Maria Repetto (1 November 1807 – 5 January 1890) was an Italian Roman Catholic professed religious from the Sisters of Our Lady of Refuge in Mount Calvary. Repetto was an ardent devotee of Saint Joseph and promoted devotion to him while distributing medals and images of him to those who visited the convent she was at; she also distinguished herself as an able carer for cholera victims on two occasions of epidemic.

Repetto's cause for sainthood was introduced under Pope Pius XII on 11 March 1949 (she therefore was titled as a Servant of God) and Pope Paul VI named her as Venerable in 1968 after confirming her heroic virtue. Pope John Paul II beatified her in Saint Peter's Square on 4 October 1981.

==Life==
Maria Repetto was born on 1 November 1807 in Voltaggio as the first of eleven children to Giovanni Battista Repetto and Teresa Gazzale; three sisters became nuns and one brother became a priest and one sister was Josephine. She was baptized on the date of her birth and later made her First Communion in 1817. Around the time she was thirteen she had seen the death of two of her brothers.

Repetto joined the Brignolines at Bisagno near Genoa on 7 May 1829 and later received the habit of the order on 15 August 1829 - the Feast of the Assumption. She professed her final vows in 1831. She worked as a seamstress and embroiderer. Her sight began to fail and so she was made the portress and the gatekeeper of the convent that she was stationed at where she would promote a devotion to Saint Joseph and distribute both medals and images of him to people. Repetto also distinguished herself in aiding the ill during two cholera epidemics in 1835 and 1854. People flocked from all over Genoa to see her at the convent and some religious saw this as a disruption to their activities so removed her from her position. The sisters later re-evaluated this and put her back in her old position.

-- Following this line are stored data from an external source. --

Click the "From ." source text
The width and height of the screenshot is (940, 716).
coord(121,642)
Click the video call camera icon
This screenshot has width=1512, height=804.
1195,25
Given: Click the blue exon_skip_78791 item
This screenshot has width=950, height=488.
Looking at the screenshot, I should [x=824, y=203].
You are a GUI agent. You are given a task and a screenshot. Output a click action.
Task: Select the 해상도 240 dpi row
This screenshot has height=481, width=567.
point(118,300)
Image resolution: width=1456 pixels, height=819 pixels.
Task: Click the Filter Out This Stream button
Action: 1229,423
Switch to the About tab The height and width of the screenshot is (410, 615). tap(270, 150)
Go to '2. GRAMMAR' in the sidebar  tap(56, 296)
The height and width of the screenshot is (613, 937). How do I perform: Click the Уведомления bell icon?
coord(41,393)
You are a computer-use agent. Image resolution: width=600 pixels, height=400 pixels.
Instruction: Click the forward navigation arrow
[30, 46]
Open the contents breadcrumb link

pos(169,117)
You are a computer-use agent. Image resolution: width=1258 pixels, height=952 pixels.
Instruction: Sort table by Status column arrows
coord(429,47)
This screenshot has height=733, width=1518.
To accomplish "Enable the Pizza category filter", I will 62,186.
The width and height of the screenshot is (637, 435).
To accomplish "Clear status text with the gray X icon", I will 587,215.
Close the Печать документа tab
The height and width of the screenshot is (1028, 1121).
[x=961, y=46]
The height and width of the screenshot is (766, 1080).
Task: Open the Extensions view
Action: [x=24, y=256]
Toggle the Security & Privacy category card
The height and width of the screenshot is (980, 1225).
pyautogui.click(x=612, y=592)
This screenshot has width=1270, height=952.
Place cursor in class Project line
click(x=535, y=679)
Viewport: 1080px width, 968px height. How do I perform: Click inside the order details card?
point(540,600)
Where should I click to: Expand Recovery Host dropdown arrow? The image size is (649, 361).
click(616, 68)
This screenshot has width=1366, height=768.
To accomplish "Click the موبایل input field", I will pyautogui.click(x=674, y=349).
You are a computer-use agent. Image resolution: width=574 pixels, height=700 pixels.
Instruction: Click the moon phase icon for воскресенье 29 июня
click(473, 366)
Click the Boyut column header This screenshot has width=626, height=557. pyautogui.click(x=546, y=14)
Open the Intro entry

Repetto suffered a minor convulsion and died mere moments later in 1890 and her final words were: "Regina coeli laetare hallelujah". On 8 September 1888 she had asked God to take her to Heaven.

==Beatification==
The beatification cause commenced in Genoa in an informative process that Carlo Dalmazio Minoretti opened in 1927 and later closed in 1933. Theologians approved her spiritual writings on 18 November 1941; the formal introduction to her cause opened under Pope Pius XII on 11 March 1949 and she was made a Servant of God. The informative process was validated on 19 January 1958.

An antepreparatory committee approved the cause on 28 February 1961 as did a preparatory one on 8 March 1966 and the general committee on 22 May 1967. Pope Paul VI named her as Venerable on 4 July 1968 after confirming that she had lived a life of heroic virtue. The cognitional process for a miracle spanned from 1951 to 1953 and was validated on 17 January 1958. A medical approved it on 25 September 1968 as did the Congregation for the Causes of Saints and their consultants on 8 January 1980 before Pope John Paul II approved it on 30 March 1981. John Paul II beatified Repetto on 4 October 1981 at Saint Peter's Square.